TEXT SECTION -
I told him that the film it most reminded me of was “Crumb”, the popular documentary about the cartoonist R. Crumb and his family, whose members take the term “dysfunctional” to a whole new level. The roots of Crumb’s creativity are traced to, but not simplistically or reductively explained by, his personal demons. Everyone has their own demons, after all; we are all part of the walking wounded. Some have exorcised them through crime, others through art, still others through random acts of cruelty or, most boringly American of all, long sessions on a psychiatrist’s couch.
The link between art and crime is seen in the title of the film itself. Is there an invisible set of hyphens in it, as in “the poet-and-the-con”? The 80-minute film was shot over the course of seven years; it charts the relationship between Trules and his uncle, Harvey Rosenberg, a career felon whose string of offences ended with a murder charge. “He appeared on ‘America’s Most Wanted’, which of course means he’s a Bad Person,” Trules sardonically says. “I wanted to show that even a Bad Person has many sides to him.”
The film unfolds chronologically like a drama; there is very little distancing, contextualisation or editorializing apart from the beat of his poetry, which can be ruminative but is more often mocking and urgent. Is there something in the dynamics or genetics of this Jewish American family that encourages criminality? (Trules himself was charged with commercial burglary during his stint at a Hollywood movie studio). Unlike, say, the philosophical writings of Jean Genet, Trules does not propose a wider political reading of the functions of crime and creativity in society. He is more personal than political. The parallels between himself and his uncle {both were social outcasts, both had to deal with cancer) are left for us to explicate, either as a cautionary tale or as a telling indicator of the intersections between societal expectations and the more mysterious, perhaps even unfathomable, thing called personal will.

DATA EXCERPTS -
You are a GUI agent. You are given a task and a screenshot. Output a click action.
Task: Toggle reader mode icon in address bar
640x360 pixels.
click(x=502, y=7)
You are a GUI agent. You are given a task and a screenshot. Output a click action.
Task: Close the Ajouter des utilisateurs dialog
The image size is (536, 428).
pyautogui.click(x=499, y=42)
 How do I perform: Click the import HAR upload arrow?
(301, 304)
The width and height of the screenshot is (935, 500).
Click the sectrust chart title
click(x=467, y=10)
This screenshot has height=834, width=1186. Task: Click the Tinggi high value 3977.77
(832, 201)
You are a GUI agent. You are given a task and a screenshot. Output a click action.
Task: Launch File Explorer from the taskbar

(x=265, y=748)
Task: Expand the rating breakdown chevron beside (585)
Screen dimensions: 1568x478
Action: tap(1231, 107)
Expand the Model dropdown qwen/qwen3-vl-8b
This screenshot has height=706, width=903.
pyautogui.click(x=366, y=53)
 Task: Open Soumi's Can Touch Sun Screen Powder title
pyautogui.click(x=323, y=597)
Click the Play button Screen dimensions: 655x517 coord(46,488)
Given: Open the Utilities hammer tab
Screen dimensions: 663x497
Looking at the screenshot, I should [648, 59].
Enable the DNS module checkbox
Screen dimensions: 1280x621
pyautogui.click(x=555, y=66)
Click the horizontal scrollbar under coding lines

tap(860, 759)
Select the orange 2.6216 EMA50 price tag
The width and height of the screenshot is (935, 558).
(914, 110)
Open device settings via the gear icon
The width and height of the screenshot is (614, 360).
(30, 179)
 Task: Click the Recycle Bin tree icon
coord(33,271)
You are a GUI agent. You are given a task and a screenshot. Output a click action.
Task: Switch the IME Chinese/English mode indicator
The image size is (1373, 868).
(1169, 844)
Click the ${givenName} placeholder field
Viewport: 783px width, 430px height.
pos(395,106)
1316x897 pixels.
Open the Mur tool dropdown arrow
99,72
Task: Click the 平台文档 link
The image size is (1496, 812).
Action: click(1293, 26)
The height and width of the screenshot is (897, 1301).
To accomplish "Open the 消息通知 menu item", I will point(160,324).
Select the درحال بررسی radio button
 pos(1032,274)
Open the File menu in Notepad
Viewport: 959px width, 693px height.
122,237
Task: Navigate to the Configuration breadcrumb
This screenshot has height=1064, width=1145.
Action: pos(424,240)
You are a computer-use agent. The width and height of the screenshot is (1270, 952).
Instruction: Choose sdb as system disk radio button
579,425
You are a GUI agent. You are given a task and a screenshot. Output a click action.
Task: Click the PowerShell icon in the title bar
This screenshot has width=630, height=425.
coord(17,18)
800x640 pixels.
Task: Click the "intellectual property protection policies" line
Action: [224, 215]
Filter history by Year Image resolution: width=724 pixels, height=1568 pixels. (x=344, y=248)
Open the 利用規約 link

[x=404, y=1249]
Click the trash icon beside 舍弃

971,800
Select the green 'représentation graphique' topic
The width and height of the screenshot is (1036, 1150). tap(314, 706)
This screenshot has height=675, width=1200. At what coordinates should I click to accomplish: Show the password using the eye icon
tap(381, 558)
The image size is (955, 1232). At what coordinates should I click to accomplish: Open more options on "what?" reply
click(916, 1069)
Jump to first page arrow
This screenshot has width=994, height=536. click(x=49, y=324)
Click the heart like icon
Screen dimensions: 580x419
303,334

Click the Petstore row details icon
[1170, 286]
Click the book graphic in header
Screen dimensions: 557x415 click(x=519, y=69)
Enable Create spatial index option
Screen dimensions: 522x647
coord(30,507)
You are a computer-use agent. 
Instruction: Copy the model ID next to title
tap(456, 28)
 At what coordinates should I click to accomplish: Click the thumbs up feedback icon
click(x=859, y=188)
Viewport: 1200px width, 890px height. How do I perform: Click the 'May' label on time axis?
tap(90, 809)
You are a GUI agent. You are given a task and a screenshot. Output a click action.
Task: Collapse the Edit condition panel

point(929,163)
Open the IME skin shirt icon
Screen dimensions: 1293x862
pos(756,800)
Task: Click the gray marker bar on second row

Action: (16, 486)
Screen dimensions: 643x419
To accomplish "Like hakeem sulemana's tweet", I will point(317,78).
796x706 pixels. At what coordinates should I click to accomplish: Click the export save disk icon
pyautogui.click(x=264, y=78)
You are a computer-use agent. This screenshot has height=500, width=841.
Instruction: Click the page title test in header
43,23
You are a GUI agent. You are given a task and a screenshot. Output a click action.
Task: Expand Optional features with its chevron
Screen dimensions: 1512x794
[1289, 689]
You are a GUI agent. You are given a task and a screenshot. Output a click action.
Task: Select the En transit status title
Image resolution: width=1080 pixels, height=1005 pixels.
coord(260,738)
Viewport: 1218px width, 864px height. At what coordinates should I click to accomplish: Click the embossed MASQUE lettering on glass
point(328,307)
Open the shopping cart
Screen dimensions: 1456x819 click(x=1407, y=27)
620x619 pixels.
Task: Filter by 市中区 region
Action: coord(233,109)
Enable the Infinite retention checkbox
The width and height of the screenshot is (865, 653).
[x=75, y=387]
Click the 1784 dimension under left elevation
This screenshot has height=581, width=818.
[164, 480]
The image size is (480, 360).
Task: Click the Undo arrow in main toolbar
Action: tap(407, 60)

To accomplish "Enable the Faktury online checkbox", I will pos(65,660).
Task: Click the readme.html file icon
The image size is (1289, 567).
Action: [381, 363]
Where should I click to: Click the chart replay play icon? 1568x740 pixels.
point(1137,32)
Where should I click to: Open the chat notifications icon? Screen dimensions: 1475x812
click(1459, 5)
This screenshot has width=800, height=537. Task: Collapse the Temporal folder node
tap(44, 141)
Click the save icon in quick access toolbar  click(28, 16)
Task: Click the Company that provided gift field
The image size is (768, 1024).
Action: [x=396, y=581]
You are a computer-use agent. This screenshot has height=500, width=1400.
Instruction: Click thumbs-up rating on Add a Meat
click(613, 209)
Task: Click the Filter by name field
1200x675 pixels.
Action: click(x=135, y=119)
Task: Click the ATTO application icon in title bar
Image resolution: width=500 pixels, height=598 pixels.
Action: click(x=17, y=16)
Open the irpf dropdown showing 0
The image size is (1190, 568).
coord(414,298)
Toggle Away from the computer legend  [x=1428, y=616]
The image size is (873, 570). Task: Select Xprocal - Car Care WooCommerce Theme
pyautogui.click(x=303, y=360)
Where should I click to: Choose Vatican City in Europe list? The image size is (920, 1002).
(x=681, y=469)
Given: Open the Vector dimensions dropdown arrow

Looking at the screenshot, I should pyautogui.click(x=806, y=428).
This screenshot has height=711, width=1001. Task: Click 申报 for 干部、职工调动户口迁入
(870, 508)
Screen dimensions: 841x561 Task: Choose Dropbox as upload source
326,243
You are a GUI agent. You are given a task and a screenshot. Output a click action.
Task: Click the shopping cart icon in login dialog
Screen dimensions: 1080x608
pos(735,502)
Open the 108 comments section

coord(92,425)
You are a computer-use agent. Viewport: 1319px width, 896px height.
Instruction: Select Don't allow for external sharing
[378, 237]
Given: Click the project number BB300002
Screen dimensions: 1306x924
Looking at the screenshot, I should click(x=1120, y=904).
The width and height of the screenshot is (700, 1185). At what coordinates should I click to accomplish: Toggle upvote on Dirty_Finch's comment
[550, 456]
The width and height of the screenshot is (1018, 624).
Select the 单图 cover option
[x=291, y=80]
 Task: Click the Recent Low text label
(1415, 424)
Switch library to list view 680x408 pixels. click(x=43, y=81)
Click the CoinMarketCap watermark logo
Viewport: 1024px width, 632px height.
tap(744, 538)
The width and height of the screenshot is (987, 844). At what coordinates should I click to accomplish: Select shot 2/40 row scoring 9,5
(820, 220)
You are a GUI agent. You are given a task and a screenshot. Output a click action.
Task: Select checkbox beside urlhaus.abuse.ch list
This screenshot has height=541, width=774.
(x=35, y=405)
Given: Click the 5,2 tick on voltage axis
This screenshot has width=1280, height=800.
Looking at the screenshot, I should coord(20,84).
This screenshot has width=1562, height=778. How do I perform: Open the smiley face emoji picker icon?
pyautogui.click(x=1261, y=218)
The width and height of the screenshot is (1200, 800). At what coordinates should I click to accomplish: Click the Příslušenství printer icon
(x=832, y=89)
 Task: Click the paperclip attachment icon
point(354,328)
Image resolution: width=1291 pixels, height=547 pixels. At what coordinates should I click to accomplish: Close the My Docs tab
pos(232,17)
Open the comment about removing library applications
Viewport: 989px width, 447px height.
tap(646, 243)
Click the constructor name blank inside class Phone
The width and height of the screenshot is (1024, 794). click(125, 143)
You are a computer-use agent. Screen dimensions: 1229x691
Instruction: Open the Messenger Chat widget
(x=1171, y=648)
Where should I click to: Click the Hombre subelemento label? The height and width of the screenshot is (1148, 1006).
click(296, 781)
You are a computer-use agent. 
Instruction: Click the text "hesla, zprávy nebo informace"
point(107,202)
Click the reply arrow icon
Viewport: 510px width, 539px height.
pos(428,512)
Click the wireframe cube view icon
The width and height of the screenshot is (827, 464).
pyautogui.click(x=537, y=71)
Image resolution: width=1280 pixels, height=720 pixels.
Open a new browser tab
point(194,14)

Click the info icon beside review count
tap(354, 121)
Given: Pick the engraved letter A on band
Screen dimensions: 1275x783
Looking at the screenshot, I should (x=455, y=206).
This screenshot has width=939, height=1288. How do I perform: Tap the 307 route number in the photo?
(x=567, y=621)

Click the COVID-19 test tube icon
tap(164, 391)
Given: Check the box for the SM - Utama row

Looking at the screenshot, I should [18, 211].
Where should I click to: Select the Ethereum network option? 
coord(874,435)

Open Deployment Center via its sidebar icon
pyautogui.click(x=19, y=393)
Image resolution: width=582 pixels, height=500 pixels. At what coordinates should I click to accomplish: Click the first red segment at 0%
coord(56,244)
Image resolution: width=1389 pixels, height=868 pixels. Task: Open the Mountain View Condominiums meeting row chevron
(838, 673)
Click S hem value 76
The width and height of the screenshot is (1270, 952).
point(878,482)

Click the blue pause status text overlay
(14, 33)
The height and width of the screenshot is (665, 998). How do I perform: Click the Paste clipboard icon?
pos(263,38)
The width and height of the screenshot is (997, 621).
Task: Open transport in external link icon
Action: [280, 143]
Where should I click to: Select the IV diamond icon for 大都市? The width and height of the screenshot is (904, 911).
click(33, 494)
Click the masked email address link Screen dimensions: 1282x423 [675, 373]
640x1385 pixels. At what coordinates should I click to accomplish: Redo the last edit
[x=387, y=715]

CHECK YOUR UNDERSTANDING -
1. Answer these questions about the film review:
(a) Which documentary did the film most remind the writer of?
(b) Over how many years was the film shot?
(c) What was Trules charged with during his time at a Hollywood movie studio?
2. Write the next part of the film review about Trules and his uncle, picking up after its last sentence.
The records have nothing to do with the film review.

YOUR WRITTEN ANSWERS -
1.
(a) "Crumb," the documentary about the cartoonist R. Crumb and his family
(b) Seven years
(c) Commercial burglary

2.
“The Poet and the Con” is shot in a mixture of black-and-white 16mm film and colour video. Trules edited it down from about 30 hours to its present lean duration of 80 minutes. Although there are interviews with family members and extracts from his performances, the movie in bulk is a persona! journey. The last segment, which imagines Rosenberg’s cross-country run from the law, even looks like a road movie, yet another seemingly quintessential American genre. The beautiful wide-open skies of the American highways are contrasted with an equally pitiless look at the judgemental powers of family and other institutions of control.
Some parts of the film, even to Trules, are too painful to watch. But just as its making afforded the opportunity for a form of personal redemption, watching it also opens up all sorts of vistas for us. He does not know if he will make another film. The long production period has left a toll. He is older and seemingly calmer than the person we saw on the screen. But the film that we saw will continue to have an impact on us, like a bruise that does not quite heal.